Padahal, kenyataannya, kawasan perbatasan justru merupakan pintu gerbang internasional dan beranda depan negara Indonesia. Kenyataan ini seharusnya segera disadari dan diimplementasikan melalui perubahan paradigma pengembangan kawasan perbatasan sehingga kesan ”daerah tertinggal” dapat dihilangkan, serta kesenjangan antara perbatasan dan kawasan bukan perbatasan dapat diminimalisasi.
Salah satu tantangan besar pengembangan kawasan perbatasan adalah bagaimana menyinergikan semua stakeholder terkait dalam pengembangan kawasan dengan segala permasalahannya yang multidimensi, seperti terkait dengan kepastian garis batas (delimitasi dan demarkasi), pertahanan dan keamanan, kedaulatan, ketersediaan infrastruktur, pergerakan lintas batas, dan kelembagaan, serta kesejahteraan penduduk.
Secara garis besar, karakteristik kawasan perbatasan meliputi, pertama, karakteristik fisik dan infrastruktur yang sangat terbatas (masalah garis batas, berada di pedalaman, sarana-prasarana terbatas, pos pengawas lintas batas dan custom, immigration, quarantine, security/CIQS belum lengkap). Kedua, karakteristik permukiman penduduk yang jarang dan tidak merata, kualitas relatif rendah, angka kematian tinggi, secara etnis memiliki hubungan kekeluargaan dengan saudara di negara tetangga. Ketiga, karakteristik ekonomi (ada kesenjangan sehingga memberi peluang arus barang dan jasa baik legal maupun ilegal). Keempat, karakteristik sumber daya alam (pengelolaan SDA kurang terkendali, terutama eksploitasi sumber daya laut secara legal/ilegal).

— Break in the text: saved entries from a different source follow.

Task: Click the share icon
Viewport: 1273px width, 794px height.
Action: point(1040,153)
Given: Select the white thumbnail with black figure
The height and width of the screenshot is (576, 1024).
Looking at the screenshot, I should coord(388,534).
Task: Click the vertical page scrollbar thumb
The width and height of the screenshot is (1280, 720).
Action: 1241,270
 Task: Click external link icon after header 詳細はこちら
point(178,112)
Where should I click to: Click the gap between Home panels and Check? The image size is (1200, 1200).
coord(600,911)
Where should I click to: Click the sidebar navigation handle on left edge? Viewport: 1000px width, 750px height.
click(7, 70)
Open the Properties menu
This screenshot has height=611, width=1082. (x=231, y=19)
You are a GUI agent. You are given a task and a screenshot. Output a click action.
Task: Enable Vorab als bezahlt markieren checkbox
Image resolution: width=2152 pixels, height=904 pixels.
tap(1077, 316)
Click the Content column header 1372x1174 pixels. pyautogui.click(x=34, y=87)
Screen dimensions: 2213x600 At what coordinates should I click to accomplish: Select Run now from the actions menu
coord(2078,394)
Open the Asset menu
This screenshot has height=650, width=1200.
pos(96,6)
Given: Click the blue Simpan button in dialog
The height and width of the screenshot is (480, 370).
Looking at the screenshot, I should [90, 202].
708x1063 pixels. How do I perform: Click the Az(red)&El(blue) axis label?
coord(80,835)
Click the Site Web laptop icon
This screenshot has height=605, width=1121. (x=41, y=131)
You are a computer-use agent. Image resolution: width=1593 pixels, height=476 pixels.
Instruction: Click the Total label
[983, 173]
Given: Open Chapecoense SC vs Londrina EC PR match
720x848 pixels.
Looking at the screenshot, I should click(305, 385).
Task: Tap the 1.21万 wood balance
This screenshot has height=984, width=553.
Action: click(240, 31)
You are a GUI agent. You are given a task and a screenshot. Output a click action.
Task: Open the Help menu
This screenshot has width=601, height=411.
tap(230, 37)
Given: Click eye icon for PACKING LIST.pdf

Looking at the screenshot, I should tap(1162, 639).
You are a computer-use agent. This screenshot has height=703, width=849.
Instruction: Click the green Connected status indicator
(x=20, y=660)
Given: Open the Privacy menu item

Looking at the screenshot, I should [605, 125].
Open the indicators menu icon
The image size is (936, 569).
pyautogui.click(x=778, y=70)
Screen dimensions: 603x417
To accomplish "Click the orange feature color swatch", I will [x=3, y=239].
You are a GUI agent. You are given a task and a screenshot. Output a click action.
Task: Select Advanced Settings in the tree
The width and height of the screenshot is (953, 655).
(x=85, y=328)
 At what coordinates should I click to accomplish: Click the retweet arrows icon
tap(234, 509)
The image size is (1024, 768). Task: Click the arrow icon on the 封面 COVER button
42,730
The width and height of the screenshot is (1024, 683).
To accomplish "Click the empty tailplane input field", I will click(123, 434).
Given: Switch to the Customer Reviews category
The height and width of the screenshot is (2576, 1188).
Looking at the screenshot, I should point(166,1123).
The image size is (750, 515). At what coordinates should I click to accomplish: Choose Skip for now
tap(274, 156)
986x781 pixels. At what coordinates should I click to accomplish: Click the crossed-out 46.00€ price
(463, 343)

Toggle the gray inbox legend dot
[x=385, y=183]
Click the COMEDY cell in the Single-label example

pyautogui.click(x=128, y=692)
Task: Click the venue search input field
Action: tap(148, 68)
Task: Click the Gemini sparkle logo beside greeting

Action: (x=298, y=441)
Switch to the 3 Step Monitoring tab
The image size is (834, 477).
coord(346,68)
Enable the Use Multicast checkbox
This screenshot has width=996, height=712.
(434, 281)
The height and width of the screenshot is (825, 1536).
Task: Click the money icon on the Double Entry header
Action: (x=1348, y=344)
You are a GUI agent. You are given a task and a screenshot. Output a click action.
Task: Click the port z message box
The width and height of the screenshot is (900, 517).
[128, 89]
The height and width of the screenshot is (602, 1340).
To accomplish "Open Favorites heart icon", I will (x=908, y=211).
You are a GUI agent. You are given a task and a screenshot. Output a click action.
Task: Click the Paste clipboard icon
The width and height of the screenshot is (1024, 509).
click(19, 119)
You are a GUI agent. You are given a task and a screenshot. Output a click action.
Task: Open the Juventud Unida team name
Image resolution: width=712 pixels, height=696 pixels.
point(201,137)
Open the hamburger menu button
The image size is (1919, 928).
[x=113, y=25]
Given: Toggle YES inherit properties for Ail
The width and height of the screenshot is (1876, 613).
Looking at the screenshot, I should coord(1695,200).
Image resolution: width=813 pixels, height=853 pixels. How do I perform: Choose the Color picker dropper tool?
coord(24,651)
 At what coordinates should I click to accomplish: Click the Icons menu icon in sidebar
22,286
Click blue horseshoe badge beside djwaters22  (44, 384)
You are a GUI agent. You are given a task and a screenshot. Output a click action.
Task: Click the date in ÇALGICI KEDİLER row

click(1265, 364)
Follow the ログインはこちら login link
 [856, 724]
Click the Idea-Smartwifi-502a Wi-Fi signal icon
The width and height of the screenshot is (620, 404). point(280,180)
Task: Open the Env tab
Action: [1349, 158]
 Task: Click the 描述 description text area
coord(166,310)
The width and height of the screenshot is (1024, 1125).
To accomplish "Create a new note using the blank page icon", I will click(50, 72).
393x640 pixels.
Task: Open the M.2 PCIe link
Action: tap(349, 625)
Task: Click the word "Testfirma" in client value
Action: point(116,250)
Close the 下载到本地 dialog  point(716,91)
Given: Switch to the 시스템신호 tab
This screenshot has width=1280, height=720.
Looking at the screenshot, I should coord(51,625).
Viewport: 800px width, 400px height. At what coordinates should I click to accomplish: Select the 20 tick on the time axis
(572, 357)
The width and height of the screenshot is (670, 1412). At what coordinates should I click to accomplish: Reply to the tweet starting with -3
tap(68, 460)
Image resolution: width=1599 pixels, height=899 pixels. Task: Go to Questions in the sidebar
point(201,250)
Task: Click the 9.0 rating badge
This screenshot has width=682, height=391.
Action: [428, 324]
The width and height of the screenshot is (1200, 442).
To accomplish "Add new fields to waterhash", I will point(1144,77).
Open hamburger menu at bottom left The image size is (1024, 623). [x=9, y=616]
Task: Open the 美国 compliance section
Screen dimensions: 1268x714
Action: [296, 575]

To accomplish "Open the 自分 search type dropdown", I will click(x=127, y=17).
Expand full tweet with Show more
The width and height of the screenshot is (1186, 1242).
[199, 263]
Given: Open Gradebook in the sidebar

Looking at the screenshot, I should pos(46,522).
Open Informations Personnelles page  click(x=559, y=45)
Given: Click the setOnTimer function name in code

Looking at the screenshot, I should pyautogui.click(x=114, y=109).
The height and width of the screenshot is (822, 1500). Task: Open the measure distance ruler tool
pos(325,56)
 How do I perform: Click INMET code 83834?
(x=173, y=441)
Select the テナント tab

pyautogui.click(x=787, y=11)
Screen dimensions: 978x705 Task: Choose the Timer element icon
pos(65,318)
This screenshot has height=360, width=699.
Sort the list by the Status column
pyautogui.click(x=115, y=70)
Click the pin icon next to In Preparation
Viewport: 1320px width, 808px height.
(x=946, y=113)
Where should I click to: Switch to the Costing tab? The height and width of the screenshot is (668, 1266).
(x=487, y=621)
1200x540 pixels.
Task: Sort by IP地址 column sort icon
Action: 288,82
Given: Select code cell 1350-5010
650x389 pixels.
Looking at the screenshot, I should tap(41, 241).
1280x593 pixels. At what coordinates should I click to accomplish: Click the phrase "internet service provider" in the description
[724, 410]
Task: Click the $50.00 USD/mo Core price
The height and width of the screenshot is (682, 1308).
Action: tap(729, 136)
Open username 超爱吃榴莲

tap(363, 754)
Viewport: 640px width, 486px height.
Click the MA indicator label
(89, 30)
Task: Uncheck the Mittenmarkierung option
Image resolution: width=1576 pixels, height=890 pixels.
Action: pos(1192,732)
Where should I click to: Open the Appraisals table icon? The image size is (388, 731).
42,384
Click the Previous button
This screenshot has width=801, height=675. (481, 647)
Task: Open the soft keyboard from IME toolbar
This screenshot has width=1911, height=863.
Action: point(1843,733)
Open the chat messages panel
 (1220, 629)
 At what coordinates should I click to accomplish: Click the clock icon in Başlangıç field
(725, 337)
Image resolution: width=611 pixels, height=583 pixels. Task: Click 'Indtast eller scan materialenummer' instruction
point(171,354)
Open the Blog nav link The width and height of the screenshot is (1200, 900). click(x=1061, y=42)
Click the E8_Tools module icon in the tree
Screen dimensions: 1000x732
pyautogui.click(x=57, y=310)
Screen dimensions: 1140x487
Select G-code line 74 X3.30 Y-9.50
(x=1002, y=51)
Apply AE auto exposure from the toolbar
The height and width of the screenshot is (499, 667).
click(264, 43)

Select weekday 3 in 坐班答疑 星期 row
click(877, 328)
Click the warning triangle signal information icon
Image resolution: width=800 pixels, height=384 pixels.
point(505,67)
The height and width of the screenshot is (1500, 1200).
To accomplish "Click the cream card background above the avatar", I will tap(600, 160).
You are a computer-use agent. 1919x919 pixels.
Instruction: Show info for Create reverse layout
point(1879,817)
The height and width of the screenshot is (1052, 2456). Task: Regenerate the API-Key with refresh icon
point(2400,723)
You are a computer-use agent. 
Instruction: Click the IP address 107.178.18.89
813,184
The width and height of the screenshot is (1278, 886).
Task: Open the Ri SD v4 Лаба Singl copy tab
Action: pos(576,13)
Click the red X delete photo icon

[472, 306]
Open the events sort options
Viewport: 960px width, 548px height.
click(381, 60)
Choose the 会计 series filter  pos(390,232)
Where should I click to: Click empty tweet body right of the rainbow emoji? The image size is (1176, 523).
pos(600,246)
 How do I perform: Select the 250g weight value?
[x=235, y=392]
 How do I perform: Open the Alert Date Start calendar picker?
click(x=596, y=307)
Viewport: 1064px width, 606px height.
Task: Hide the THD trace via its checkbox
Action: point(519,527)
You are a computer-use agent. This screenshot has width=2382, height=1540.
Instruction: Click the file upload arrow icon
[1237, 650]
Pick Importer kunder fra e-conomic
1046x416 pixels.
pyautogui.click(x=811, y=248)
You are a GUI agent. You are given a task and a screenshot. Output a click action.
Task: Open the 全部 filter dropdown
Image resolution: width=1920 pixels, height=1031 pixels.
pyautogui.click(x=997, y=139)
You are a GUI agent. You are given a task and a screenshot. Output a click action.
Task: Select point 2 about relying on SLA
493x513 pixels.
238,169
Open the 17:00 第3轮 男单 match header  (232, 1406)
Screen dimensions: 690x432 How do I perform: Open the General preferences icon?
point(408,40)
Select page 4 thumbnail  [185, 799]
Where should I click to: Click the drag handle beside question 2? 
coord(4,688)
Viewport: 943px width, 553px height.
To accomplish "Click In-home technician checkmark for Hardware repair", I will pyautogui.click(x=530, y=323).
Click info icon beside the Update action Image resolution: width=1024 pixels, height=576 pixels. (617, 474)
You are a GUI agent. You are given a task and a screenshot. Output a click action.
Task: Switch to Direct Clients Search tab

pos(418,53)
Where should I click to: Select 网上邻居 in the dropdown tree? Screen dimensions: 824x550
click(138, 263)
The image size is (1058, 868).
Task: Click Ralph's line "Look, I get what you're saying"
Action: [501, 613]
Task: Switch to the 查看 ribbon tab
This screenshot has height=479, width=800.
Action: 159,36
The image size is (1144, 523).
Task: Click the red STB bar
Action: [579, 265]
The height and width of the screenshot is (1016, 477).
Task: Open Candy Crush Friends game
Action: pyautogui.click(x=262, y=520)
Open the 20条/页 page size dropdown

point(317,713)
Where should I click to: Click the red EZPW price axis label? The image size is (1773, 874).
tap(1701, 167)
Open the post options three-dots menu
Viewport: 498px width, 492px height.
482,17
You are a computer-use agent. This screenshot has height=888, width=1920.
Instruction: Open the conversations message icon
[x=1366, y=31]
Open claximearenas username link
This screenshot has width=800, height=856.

Kelima, karakteristik pertahanan: penduduk mudah terprovokasi isu pemisahan dari Negara Kesatuan Republik Indonesia, rawan ancaman langsung dari luar, sistem informasi dan komunikasi lemah, serta lemahnya pengawasan karena pos-pos TNI dan pos lintas batas kurang memadai.
Konsep pengembangan
Pengembangan kawasan perbatasan dapat dilakukan melalui tiga pendekatan, yaitu kesejahteraan/prosperity (peningkatan kesejahteraan dan ketahanan), keamanan/security (menjaga keutuhan dan kedaulatan NKRI melalui pertahanan dan pengamanan teritorial wilayah perbatasan), serta environment (berwawasan lingkungan sekaligus berkelanjutan). Penanganan kawasan perbatasan tidak bisa mengandalkan pendekatan pertahanan teritorial semata. Pertahanan fungsional berupa pemberdayaan ekonomi dan pendekatan sosial budaya akan membuat ketahanan kawasan lebih efektif.
Infrastruktur yang dibangun mestinya mendukung semua aspek yang terkait dengan karakteristik ekonomi wilayah tanpa mengabaikan aspek lingkungan. Sektor perikanan, perkebunan, industri, perdagangan, dan pari- wisata merupakan potensi penggerak utama pengembangan ekonomi perbatasan. Karena itu, dalam rencana tata ruang perlu dialokasikan zona-zona untuk mendukung aktivitas sektor itu. Di sini diperlukan peran pemerintah yang lebih dominan mengingat daerah perbatasan sering kali kurang diminati investor.
Percepatan pembangunan
Percepatan kemajuan pembangunan wilayah perbatasan bisa ditempuh melalui pengembangan kawasan produksi, dengan membuka akses dari kawasan perbatasan ke sumber bahan baku setempat, meningkatkan kapasitas masyarakat melalui integrasi jaringan komunikasi dan transportasi sebagai penggerak ekonomi lokal, pengembangan pusat pertumbuhan wilayah melalui kerja sama ekonomi dan pengembangan kawasan perbatasan, seperti dengan negara bagian Sabah dan Serawak di Kalimantan, serta dengan membentuk zona perdagangan internasional.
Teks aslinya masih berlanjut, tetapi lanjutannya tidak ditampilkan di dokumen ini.